Studio album by Mr. Scruff
- Released: May 12, 1997 (Pleasure Music) May 22, 2005 (Mrs. Cruff remaster)
- Recorded: 1995–1997
- Genre: Electronic, downtempo, breakbeat, jazzstep, trip hop, nu jazz
- Length: 61:28
- Label: Pleasure Music (1997) Ninja Tune (2005)

Mr. Scruff chronology
|  | Mr. Scruff (1997) | Keep It Unreal (1999) |

= Mr. Scruff (album) =

Mr. Scruff is the debut studio album by Mr. Scruff. It was released via Pleasure Music on May 12, 1997.

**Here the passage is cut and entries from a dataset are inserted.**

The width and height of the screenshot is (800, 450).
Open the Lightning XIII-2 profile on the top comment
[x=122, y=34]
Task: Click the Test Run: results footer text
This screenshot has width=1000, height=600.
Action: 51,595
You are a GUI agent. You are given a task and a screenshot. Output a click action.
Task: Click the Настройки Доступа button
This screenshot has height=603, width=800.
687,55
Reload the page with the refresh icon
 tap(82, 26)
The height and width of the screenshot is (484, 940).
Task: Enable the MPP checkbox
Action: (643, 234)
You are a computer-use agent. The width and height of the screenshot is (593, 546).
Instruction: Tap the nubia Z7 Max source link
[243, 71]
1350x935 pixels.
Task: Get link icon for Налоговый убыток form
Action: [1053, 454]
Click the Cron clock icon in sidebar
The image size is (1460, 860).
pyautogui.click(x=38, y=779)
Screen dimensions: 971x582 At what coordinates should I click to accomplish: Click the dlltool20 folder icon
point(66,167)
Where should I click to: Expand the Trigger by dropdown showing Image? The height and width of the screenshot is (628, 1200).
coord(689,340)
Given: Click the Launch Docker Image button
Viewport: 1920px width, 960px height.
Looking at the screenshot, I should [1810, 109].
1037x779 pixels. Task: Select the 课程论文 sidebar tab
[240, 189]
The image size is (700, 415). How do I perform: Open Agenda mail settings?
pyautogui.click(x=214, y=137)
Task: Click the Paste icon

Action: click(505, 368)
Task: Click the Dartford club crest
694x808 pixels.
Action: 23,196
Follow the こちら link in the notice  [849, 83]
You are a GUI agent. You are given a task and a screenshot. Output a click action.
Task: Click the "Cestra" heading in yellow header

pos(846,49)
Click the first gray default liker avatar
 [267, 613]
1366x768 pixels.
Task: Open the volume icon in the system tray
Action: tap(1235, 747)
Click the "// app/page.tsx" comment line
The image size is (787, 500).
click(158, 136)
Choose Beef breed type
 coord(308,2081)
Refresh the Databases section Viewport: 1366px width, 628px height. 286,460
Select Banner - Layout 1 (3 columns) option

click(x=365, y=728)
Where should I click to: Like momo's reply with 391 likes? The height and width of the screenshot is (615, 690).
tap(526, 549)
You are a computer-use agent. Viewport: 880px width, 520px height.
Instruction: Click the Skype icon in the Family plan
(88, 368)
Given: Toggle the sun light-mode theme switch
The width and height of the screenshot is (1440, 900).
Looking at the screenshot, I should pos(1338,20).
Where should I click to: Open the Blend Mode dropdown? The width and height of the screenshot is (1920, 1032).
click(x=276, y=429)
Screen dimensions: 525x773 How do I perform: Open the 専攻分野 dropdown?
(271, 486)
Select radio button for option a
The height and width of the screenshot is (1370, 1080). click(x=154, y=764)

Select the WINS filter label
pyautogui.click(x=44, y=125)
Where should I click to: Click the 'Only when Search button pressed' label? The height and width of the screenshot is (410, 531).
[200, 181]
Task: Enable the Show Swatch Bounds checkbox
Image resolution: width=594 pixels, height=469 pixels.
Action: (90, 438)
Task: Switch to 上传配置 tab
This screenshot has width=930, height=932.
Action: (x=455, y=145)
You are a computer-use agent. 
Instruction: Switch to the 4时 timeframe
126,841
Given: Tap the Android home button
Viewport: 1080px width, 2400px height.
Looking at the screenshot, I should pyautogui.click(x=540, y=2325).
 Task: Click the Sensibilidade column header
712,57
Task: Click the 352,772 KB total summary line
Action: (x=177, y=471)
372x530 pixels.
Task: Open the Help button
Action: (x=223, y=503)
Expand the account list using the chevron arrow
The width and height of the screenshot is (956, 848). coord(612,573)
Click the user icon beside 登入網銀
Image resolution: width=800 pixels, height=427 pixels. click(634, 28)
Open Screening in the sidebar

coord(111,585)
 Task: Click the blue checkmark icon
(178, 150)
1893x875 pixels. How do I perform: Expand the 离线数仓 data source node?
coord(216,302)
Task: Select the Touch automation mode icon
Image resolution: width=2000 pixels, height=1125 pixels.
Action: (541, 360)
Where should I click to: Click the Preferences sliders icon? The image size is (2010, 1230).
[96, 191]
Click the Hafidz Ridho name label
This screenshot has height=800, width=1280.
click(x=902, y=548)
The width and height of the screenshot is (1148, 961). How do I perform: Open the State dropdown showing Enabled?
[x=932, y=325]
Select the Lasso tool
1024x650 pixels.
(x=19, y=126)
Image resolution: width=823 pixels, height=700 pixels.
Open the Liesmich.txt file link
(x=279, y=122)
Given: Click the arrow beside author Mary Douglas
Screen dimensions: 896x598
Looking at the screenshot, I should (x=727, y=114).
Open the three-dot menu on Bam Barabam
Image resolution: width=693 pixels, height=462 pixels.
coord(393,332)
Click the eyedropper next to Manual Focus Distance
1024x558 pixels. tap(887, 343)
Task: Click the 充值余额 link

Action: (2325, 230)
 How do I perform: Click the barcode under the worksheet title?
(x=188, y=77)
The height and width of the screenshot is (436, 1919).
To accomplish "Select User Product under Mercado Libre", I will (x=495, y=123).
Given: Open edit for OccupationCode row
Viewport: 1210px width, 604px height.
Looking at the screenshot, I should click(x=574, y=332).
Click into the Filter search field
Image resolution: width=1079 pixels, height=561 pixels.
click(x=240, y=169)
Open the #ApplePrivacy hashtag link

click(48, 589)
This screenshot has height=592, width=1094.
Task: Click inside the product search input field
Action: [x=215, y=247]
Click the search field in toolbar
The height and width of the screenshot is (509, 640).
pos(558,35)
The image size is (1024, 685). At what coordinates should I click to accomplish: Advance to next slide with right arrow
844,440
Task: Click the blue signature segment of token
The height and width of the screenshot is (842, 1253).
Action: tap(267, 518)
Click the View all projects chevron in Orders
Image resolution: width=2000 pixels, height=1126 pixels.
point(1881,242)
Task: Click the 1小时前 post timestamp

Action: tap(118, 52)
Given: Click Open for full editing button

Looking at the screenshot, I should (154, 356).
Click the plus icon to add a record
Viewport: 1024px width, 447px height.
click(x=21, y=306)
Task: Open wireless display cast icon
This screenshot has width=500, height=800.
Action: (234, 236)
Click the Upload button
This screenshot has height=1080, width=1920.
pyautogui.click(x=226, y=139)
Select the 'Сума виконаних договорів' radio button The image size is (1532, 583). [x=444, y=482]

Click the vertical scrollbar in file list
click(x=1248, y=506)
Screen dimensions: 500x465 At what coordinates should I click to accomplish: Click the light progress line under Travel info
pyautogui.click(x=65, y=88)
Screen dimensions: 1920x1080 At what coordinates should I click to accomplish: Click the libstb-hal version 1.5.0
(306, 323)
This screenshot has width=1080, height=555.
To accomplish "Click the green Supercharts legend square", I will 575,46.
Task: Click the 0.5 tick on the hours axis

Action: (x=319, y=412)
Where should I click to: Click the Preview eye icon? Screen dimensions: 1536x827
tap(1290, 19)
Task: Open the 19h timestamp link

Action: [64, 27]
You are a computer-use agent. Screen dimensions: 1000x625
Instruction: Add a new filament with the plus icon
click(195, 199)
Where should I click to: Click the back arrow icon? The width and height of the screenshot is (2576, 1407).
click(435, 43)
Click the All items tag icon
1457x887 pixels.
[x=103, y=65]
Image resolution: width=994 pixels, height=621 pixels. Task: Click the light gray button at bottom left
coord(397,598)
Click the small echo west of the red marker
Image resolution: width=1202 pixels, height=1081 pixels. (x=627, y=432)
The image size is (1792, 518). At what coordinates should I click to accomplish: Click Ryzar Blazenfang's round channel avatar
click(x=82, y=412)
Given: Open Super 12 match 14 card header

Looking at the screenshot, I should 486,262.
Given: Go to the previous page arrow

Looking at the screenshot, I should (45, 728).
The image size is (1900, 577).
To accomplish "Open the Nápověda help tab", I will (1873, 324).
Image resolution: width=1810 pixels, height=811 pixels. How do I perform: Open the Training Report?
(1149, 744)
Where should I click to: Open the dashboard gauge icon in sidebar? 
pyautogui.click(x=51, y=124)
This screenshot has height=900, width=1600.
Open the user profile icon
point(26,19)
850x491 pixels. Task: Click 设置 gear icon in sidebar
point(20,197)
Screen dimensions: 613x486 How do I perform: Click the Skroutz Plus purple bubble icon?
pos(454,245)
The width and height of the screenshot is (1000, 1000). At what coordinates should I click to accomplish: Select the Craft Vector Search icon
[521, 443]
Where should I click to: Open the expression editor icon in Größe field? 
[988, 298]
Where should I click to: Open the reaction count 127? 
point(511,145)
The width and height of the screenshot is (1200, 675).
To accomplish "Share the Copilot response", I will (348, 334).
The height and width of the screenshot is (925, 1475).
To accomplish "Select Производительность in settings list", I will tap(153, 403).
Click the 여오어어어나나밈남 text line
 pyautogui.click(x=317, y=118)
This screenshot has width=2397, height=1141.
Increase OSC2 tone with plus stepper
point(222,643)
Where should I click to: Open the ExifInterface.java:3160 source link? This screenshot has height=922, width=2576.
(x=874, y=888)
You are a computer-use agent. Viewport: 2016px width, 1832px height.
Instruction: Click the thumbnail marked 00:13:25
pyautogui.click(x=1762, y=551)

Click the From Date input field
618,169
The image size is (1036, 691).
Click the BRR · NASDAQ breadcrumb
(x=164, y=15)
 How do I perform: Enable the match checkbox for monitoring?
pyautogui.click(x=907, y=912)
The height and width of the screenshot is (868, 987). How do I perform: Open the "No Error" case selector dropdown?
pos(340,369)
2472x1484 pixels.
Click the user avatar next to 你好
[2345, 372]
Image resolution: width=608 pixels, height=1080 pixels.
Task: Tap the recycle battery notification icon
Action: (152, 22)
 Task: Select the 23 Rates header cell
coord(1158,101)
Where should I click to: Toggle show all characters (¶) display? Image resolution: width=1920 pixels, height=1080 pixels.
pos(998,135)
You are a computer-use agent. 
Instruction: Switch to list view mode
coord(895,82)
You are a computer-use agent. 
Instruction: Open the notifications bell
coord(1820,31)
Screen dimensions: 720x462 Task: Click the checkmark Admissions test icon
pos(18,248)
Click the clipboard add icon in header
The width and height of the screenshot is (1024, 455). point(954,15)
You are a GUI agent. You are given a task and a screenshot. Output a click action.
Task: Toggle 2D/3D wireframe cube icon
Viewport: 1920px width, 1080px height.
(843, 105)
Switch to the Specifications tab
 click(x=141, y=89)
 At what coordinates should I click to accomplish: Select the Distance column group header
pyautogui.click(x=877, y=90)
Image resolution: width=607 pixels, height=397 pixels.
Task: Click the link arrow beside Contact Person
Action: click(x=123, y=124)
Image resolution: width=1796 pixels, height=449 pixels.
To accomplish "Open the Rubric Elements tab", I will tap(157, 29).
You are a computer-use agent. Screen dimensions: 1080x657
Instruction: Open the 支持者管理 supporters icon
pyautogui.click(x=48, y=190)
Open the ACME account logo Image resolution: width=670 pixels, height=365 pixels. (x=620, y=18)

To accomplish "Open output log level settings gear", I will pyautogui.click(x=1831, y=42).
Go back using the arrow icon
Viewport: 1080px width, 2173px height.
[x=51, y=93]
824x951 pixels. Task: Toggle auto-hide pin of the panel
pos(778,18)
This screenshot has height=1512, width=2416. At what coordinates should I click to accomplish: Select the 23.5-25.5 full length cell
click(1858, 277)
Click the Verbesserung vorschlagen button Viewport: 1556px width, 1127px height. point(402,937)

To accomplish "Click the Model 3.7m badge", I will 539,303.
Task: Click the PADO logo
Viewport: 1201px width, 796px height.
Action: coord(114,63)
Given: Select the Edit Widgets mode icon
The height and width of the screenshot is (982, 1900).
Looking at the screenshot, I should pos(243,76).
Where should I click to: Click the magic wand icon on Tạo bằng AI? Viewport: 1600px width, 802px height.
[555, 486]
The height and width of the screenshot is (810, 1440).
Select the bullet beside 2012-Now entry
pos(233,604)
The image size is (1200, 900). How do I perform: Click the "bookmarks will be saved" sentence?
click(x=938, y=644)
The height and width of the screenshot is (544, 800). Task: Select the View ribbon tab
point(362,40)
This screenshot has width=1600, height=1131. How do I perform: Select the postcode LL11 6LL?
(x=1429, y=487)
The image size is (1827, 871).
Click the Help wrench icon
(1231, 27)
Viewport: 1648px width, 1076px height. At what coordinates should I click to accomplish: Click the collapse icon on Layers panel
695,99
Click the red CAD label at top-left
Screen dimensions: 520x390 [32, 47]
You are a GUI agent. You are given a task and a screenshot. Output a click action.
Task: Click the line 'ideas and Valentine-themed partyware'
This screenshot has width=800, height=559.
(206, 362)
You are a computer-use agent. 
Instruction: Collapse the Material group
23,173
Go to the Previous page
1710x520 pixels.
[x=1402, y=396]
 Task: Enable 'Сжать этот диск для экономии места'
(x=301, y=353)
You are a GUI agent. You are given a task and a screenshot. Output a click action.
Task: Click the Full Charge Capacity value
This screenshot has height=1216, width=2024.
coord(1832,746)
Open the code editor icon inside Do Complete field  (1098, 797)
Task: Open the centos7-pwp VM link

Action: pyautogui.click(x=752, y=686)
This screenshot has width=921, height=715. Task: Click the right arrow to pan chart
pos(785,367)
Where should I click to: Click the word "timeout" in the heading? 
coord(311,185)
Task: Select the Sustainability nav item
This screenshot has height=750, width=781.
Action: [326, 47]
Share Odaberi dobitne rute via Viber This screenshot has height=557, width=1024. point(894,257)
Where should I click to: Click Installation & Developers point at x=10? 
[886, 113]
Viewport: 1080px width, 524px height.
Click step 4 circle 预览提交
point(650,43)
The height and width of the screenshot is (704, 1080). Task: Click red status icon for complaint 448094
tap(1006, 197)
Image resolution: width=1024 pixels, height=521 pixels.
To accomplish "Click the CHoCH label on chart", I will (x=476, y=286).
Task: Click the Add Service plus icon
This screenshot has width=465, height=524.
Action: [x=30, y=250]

The album saw the emergence of one of Scruff's obsessions – sea-life. The opening track, "Sea Mammal", was the first of several to use cut-up recordings of voice-overs from children's stories and nature documentaries to create surreal and silly stories. The track is a tribute to Boogie Down Productions' track "My Philosophy", and was originally released as the B-side to Scruff's debut release, the single "Hocus Pocus" (1995). The album also contains another track that references sea creatures – the album's closer, "Wail" (being a homophone for "whale").

In 2005 the album was remastered and re-released via Ninja Tune under the name Mrs. Cruff, containing three additional tracks.

Professional ratings
Review scores
| Source | Rating |
| AllMusic | Star |

==Track listing==

Original release
| No. | Title | Length |
|---|---|---|
| 1. | "Sea Mammal" | 8:20 |
| 2. | "Bass Baby" | 5:57 |
| 3. | "Limbic Funk" | 5:29 |
| 4. | "Chicken in a Box" | 8:26 |
| 5. | "Jazz Potato" | 6:07 |
| 6. | "Bonce" | 4:59 |
| 7. | "Night Time" | 6:00 |
| 8. | "After Time" | 2:32 |
| 9. | "Crisps" | 6:27 |

Mrs. Cruff re-release
| No. | Title | Length |
|---|---|---|
| 1. | "Sea Mammal" | 8:20 |
| 2. | "Tubby Mechanical Friend" | 6:01 |
| 3. | "Bass Baby" | 5:57 |
| 4. | "Bonce" | 4:59 |
| 5. | "Chicken in a Box" | 8:26 |
| 6. | "Night Time" | 6:00 |
| 7. | "After Time" | 2:32 |
| 8. | "Limbic Funk" | 5:29 |
| 9. | "Bobby's Jazz Pony" | 5:03 |
| 10. | "Jazz Potato" | 6:07 |
| 11. | "Crisps" | 6:27 |
| 12. | "Wail" | 3:46 |

==Trivia==
The song "Limbic Funk" samples audio from The Hitchhiker's Guide to the Galaxy.